Recent Happenings in APRM
June 2014

The Supreme Court, in a highly anticipated decision, has held that a private party may bring an action under Section 43(a) of the Lanham Act to challenge a product label that is regulated by the Federal Food, Drug and Cosmetic Act (FDCA). In reversing the decision of the Court of Appeals for the Ninth Circuit, the Supreme Court found that a competitor who objected to the use of the words "Pomegranate Blueberry" on a label for a fruit juice drink that contained small amounts of pomegranate and blueberry juice was not precluded from proceeding with a claim for false advertising notwithstanding the fact that the label was in compliance with the FDCA and its implementing regulations. The decision is important because it signals that compliance with federal regulations does not necessarily exempt a party from claims under the Lanham Act challenging the regulated activity. POM Wonderful LLC v. Coca-Cola Company, 573 US ___ (June 12, 2014). A copy of the opinion can be found here

The case involves the intersection of two federal statutes. Section 43(a) of the Lanham Act creates a private right of action for unfair competition through false or misleading advertising and labeling. The FDCA prohibits the use of false or misleading labeling on food and beverage products. A competitor alleging injury caused by false advertising may sue for relief under the Lanham Act but not under the FDCA, which the FDA enforces.

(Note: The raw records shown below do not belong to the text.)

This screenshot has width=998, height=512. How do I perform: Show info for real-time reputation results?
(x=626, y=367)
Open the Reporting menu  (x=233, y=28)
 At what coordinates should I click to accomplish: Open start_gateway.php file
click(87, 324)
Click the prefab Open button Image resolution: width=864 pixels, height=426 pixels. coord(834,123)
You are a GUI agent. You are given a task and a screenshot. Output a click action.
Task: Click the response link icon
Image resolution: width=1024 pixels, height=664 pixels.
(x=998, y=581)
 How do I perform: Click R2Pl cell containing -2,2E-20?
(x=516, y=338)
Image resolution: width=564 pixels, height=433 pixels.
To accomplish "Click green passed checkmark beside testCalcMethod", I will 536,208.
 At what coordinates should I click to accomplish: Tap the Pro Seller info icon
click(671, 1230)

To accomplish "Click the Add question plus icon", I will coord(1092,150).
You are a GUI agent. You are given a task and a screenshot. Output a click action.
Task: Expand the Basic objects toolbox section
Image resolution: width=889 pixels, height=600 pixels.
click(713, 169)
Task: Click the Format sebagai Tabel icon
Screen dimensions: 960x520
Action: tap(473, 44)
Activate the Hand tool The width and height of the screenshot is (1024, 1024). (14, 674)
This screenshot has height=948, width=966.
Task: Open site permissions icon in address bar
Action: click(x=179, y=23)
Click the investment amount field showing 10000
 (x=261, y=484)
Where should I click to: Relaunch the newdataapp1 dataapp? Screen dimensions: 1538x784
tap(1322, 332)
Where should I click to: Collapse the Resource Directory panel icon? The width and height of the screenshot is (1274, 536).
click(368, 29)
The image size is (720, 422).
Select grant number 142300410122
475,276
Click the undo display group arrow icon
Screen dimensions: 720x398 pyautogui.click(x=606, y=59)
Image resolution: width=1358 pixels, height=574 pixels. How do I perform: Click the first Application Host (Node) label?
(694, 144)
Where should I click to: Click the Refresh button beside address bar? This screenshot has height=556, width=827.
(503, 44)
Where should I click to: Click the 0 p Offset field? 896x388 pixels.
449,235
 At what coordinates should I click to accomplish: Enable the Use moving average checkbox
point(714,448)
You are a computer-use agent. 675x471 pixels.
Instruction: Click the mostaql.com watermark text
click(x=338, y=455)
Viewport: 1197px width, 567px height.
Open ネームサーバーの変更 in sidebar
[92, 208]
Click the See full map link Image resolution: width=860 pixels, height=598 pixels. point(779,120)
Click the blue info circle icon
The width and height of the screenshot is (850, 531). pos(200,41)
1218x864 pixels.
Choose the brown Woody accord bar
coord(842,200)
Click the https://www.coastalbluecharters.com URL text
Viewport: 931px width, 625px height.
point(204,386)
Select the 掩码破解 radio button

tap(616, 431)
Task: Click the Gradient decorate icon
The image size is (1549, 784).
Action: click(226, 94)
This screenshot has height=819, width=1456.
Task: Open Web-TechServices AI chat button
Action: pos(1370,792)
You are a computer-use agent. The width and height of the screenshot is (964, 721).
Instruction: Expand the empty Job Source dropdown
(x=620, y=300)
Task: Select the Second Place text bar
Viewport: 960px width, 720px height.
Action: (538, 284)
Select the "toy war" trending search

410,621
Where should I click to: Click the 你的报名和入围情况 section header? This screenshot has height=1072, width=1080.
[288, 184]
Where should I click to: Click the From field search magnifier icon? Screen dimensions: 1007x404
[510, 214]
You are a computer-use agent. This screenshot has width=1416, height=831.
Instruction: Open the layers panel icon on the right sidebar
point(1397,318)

Coca-Cola sells a fruit juice drink, under its Minute Maid brand, with a label that displays the words "Pomegranate Blueberry" followed in smaller type by the phrase "Flavored Blend of 5 Juices." The drink contains 99 percent apple and grape juice and 0.3 percent pomegranate juice and 0.2 percent blueberry juice. Although the label was never expressly pre-approved by the FDA (and is not required to be), there was no dispute below that the term "Pomegranate Blueberry" complied with the FDCA and related regulations, which permit a label to feature the names of characterizing flavors so long as the label indicates that those juices are present as flavors.  

POM Wonderful, a competitor, brought an action for false advertising under Section 43(a) of the Lanham Act and related state laws, alleging that the use and relative prominence of the term Pomegranate Blueberry was misleading. The District Court for the Central District of California granted partial summary judgment in favor of Coca-Cola finding that the FDCA precludes a Lanham Act challenge. (The District Court also found the state law claims to be pre-empted but those claims were not before the Supreme Court).  The Court of Appeals for the Ninth Circuit affirmed exercising deference to the expertise of the FDA in the field.

The Supreme Court, in a unanimous decision written by Justice Kennedy, reversed and remanded. Justice Kennedy begins his analysis by noting that because there is no issue with respect to state law "this is not a pre-emption case." Instead it "concerns the alleged preclusion of a cause of action under one federal statute [the Lanham Act] by the provisions of another federal statute [the FDCA]." 

After considering the purpose and scope of the two federal statutes, Justice Kennedy readily concluded that Congress did not intend for the FDCA to preclude the Lanham Act. To the contrary, he wrote, Congress intended the two statutes to be complimentary. As support for this conclusion, Justice Kennedy noted that there is nothing in either the Lanham Act or the FDCA to expressly prohibit such Lanham Act claims notwithstanding 70 years of coexistence in which both statutes were amended. He also found that the Lanham Act and FDCA complemented each other in major respects as each has its own scope and purpose. The Lanham Act primarily protects commercial interests against unfair competition while the FDCA protects public health and safety. 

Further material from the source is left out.